BEGIN The data
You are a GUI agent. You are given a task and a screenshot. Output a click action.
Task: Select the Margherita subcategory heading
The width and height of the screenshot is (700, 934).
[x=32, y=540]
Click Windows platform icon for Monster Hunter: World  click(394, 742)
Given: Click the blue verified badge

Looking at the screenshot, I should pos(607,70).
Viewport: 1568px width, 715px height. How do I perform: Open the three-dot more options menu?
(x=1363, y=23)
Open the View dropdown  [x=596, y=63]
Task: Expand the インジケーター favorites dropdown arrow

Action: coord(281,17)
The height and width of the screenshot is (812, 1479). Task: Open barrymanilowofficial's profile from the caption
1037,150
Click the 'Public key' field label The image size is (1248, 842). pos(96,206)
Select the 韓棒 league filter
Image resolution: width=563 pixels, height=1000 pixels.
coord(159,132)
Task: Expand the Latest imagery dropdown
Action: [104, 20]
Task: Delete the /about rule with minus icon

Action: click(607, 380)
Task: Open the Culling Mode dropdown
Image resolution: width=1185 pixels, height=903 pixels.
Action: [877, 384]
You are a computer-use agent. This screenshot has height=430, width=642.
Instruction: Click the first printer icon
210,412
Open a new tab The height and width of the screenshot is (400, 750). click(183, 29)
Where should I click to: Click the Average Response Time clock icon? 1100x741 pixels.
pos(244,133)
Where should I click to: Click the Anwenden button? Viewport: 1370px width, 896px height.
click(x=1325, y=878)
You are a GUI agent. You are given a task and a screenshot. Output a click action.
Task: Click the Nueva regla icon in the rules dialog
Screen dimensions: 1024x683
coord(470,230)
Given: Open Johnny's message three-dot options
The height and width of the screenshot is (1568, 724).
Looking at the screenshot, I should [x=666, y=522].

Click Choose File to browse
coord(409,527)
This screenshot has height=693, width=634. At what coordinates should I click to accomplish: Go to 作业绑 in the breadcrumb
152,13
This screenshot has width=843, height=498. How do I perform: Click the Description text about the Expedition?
END The data
**Requirement:**
Every record above is to be written out exactly.

**Reply to the exercise:**
You are a GUI agent. You are given a task and a screenshot. Output a click action.
Task: Select the Margherita subcategory heading
The width and height of the screenshot is (700, 934).
[x=32, y=540]
Click Windows platform icon for Monster Hunter: World  click(394, 742)
Given: Click the blue verified badge

Looking at the screenshot, I should pos(607,70).
Viewport: 1568px width, 715px height. How do I perform: Open the three-dot more options menu?
(x=1363, y=23)
Open the View dropdown  [x=596, y=63]
Task: Expand the インジケーター favorites dropdown arrow

Action: coord(281,17)
The height and width of the screenshot is (812, 1479). Task: Open barrymanilowofficial's profile from the caption
1037,150
Click the 'Public key' field label The image size is (1248, 842). pos(96,206)
Select the 韓棒 league filter
Image resolution: width=563 pixels, height=1000 pixels.
coord(159,132)
Task: Expand the Latest imagery dropdown
Action: [104, 20]
Task: Delete the /about rule with minus icon

Action: click(607, 380)
Task: Open the Culling Mode dropdown
Image resolution: width=1185 pixels, height=903 pixels.
Action: [877, 384]
You are a computer-use agent. This screenshot has height=430, width=642.
Instruction: Click the first printer icon
210,412
Open a new tab The height and width of the screenshot is (400, 750). click(183, 29)
Where should I click to: Click the Average Response Time clock icon? 1100x741 pixels.
pos(244,133)
Where should I click to: Click the Anwenden button? Viewport: 1370px width, 896px height.
click(x=1325, y=878)
You are a GUI agent. You are given a task and a screenshot. Output a click action.
Task: Click the Nueva regla icon in the rules dialog
Screen dimensions: 1024x683
coord(470,230)
Given: Open Johnny's message three-dot options
The height and width of the screenshot is (1568, 724).
Looking at the screenshot, I should [x=666, y=522].

Click Choose File to browse
coord(409,527)
This screenshot has height=693, width=634. At what coordinates should I click to accomplish: Go to 作业绑 in the breadcrumb
152,13
This screenshot has width=843, height=498. How do I perform: Click the Description text about the Expedition?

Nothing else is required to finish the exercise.